Setting up these simple but powerful open source tools gives you a great base for monitoring and visualising your systems. We can use agents like node-exporter to publish metrics on remote hosts which Prometheus will scrape, and other tools like collectd which can send metrics to InfluxDB’s collectd listener (as per my post about OpenWRT).
I’m using CentOS 7 on a virtual machine, but this should be similar to other systems.
Prometheus is the trickiest to install, as there is no Yum repo available. You can either download the pre-compiled binary or run it in a container, I’ll do the latter.
Install Docker and pull the image (I’ll use Quay instead of Dockerhub).
sudo yum install docker sudo systemctl start docker sudo systemctl enable docker sudo docker pull quay.io/prometheus/prometheus
Let’s create a directory for Prometheus configuration files which we will pass into the container.
sudo mkdir /etc/prometheus.d
Let’s create the core configuration file. This file will set the scraping interval (under global) for Prometheus to pull data from client endpoints and is also where we configure those endpoints (under scrape_configs).
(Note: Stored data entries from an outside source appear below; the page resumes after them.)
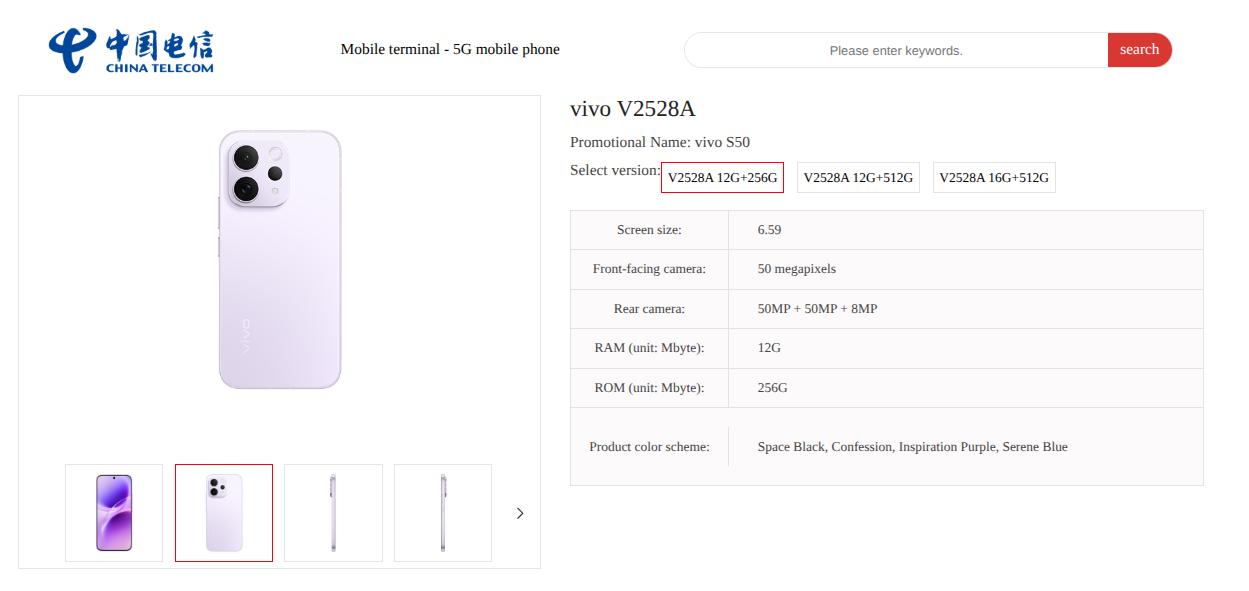Screen dimensions: 1249x591
Task: Choose version V2528A 16G+512G
Action: tap(994, 177)
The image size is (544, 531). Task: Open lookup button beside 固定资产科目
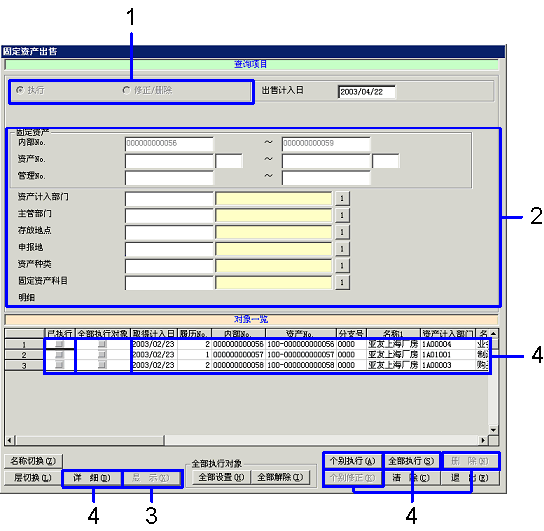(x=342, y=282)
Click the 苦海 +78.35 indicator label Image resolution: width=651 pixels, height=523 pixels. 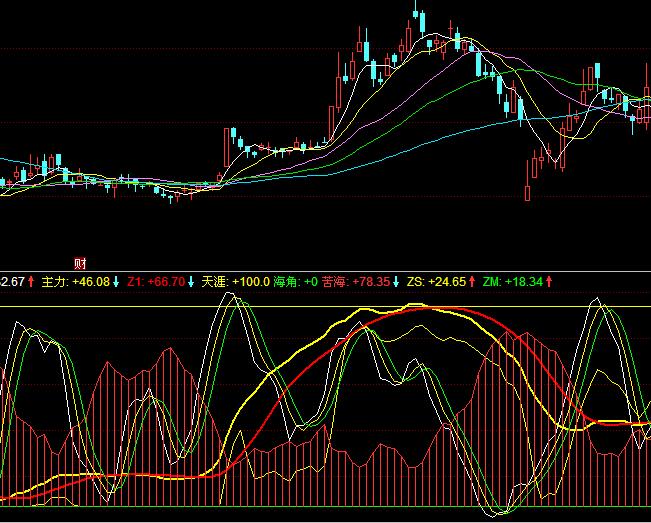pos(354,283)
As we will enable node-exporter on the monitoring node itself later, let’s add it as a localhost target.
cat << EOF | sudo tee /etc/prometheus.d/prometheus.yml global: scrape_interval: 15s evaluation_interval: 15s scrape_configs: - job_name: 'prometheus' static_configs: - targets: ['localhost:9090'] - job_name: 'node' static_configs: - targets: - localhost:9100 EOF
Now we can start a persistent container. We’ll pass in the config directory we created earlier but also a dedicated volume so that the database is persistent across updates. We use host networking so that Prometheus can talk to localhost to monitor itself (not required if you want to configure Prometheus to talk to the host’s external IP instead of localhost).
Pass in the path to any custom CA Certificate as a volume (example below) for any end points you require. If you want to run this behind a reverse proxy, then set web.external-url to the hostname and port (leave it off if you don’t).
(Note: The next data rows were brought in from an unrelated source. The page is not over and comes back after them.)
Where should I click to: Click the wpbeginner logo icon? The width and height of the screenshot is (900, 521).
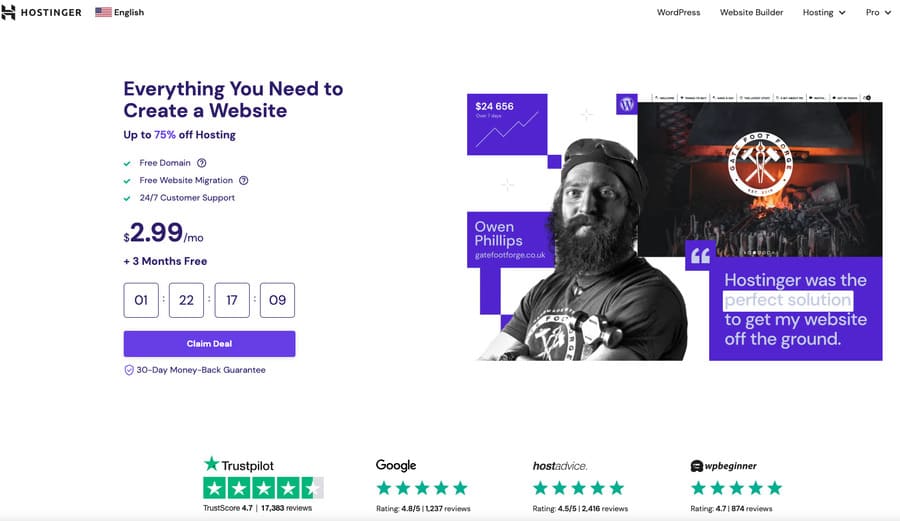click(696, 465)
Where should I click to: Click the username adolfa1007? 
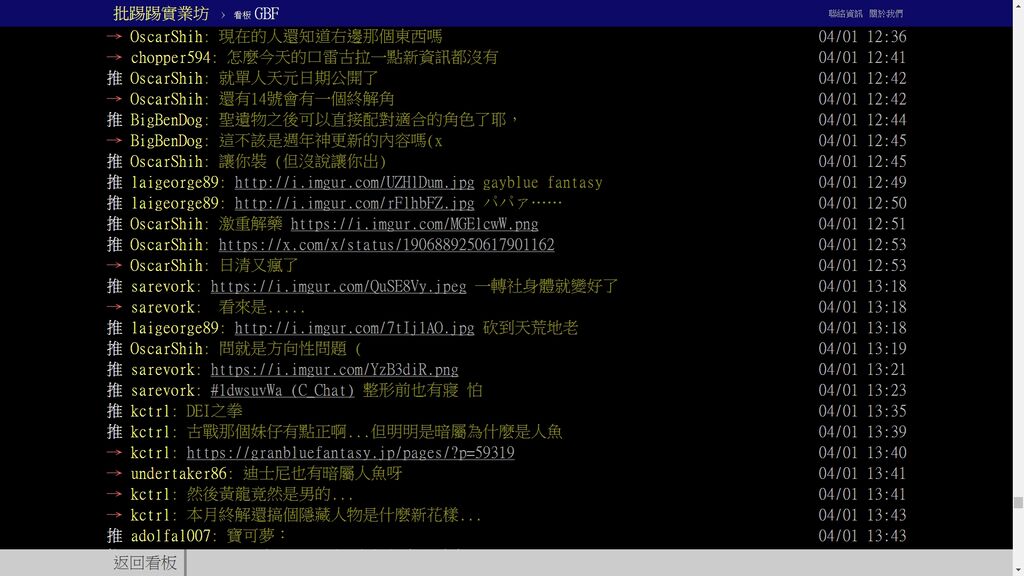[x=170, y=536]
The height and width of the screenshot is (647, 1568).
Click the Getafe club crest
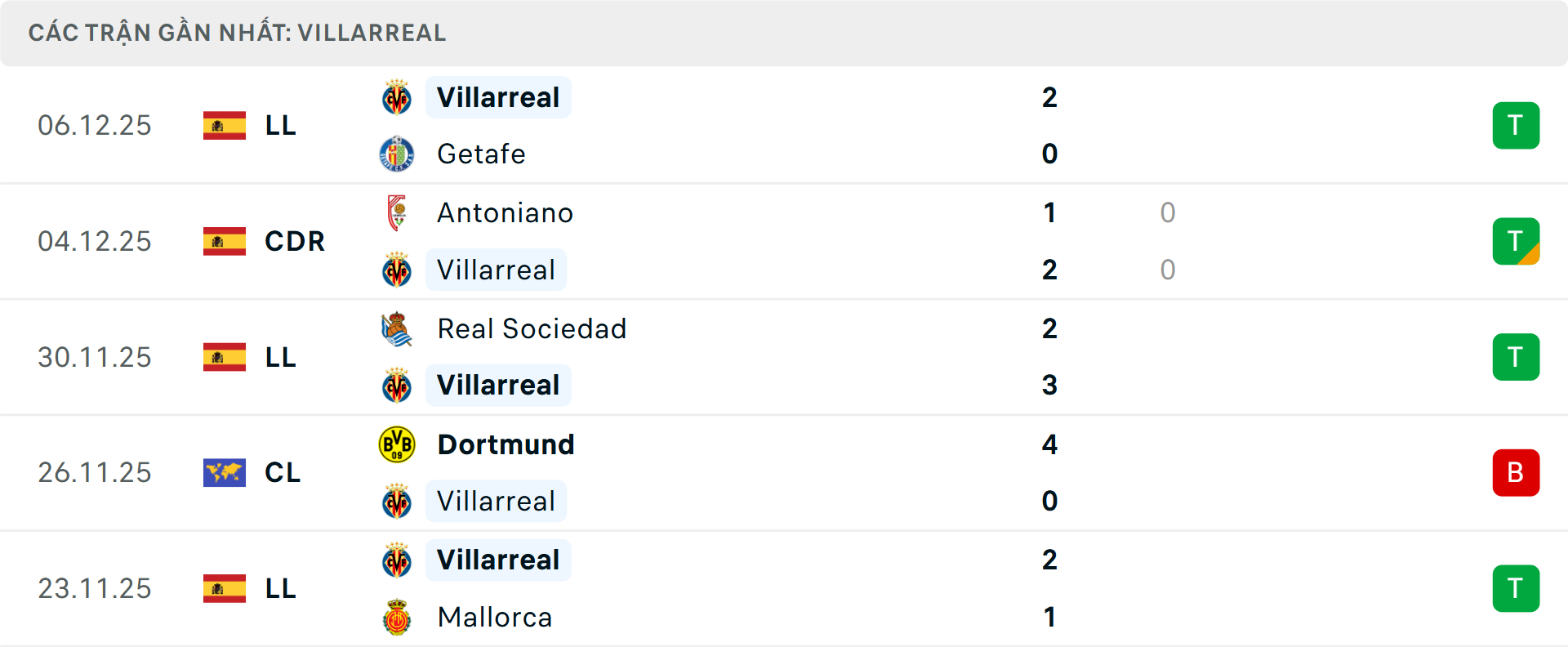point(397,154)
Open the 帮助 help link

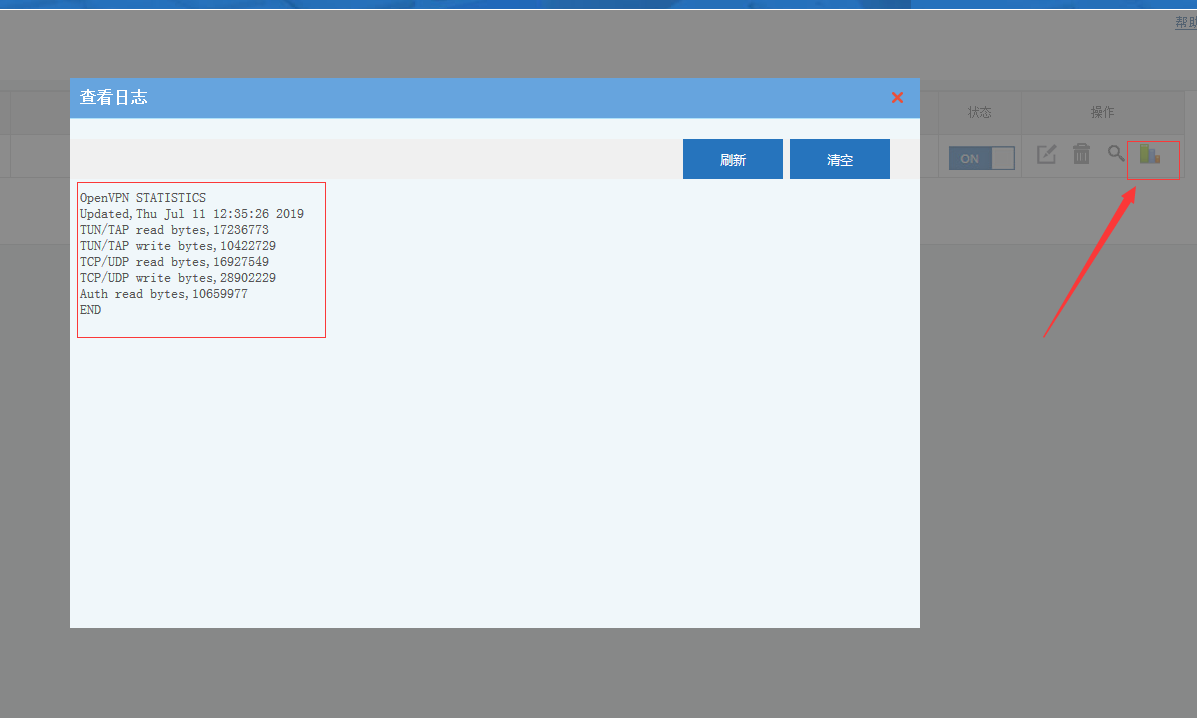click(1185, 22)
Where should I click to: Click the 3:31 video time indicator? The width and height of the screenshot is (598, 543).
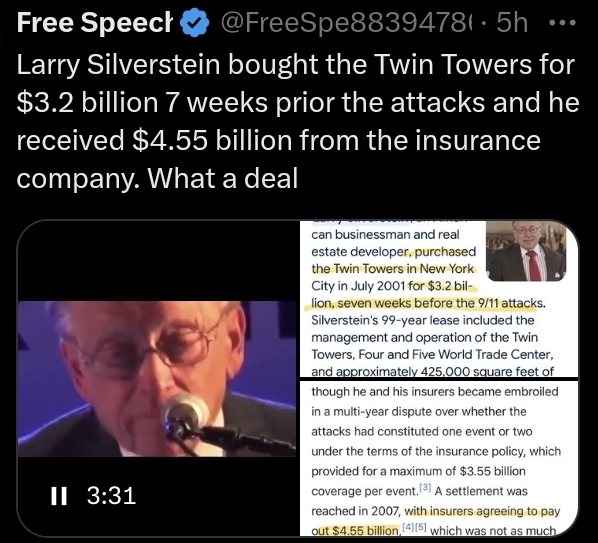pos(111,496)
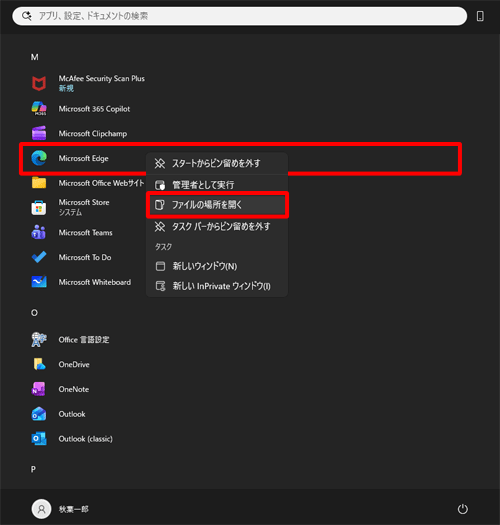Image resolution: width=500 pixels, height=525 pixels.
Task: Open the OneDrive icon
Action: click(x=39, y=364)
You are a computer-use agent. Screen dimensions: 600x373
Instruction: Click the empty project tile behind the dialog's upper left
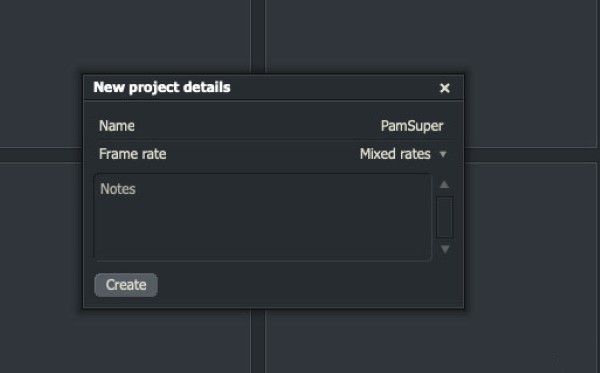coord(125,38)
Note that enabling the admin-api and lifecycle will be allow anyone on your network to perform those functions, so you may want to only allow that if your network is trusted. Else you should probably put those behind an SSL enabled, password protected webserver (out of scope for this post).
Note also that some volumes have either :z or :Z option appended to them, this is to set the SELinux context for the container (shared vs exclusive, respectively).
Also ensure that
/etc/pki/tls/certs/ca-bundle.crt is replaced with the actual location of your ca-certs file.
If you need Prometheus to listen on a different port than
9090, then update accordingly.
sudo docker run \ --detach \ --interactive \ --tty \ --network host \ --name prometheus \ --restart always \ --volume prometheus:/prometheus \ --volume /etc/prometheus.d:/etc/prometheus.d:Z \ --volume /etc/pki/tls/certs/ca-bundle.crt:/etc/ssl/certs/ca-certificates.crt:z \ quay.io/prometheus/prometheus \ --config.file=/etc/prometheus.d/prometheus.yml \ --web.external-url=http://$(hostname -f):9090 \ --web.enable-lifecycle \ --web.enable-admin-api \ --web.listen-address=:9090
Check that the container is running properly, it should say that it is ready to receive web requests in the log. You should also be able to browse to the endpoint on port 9090 (you can run queries here, but we’ll use Grafana).
sudo docker ps sudo docker logs prometheus
Updating Prometheus config
Updating and reloading the config is easy, just edit /etc/prometheus.d/prometheus.yml and restart the container. This is useful when adding new nodes to scrape metrics from.
sudo docker restart prometheus
You can also send a message to Prometheus to reload (if you enabled this by web.enable-lifecycle option).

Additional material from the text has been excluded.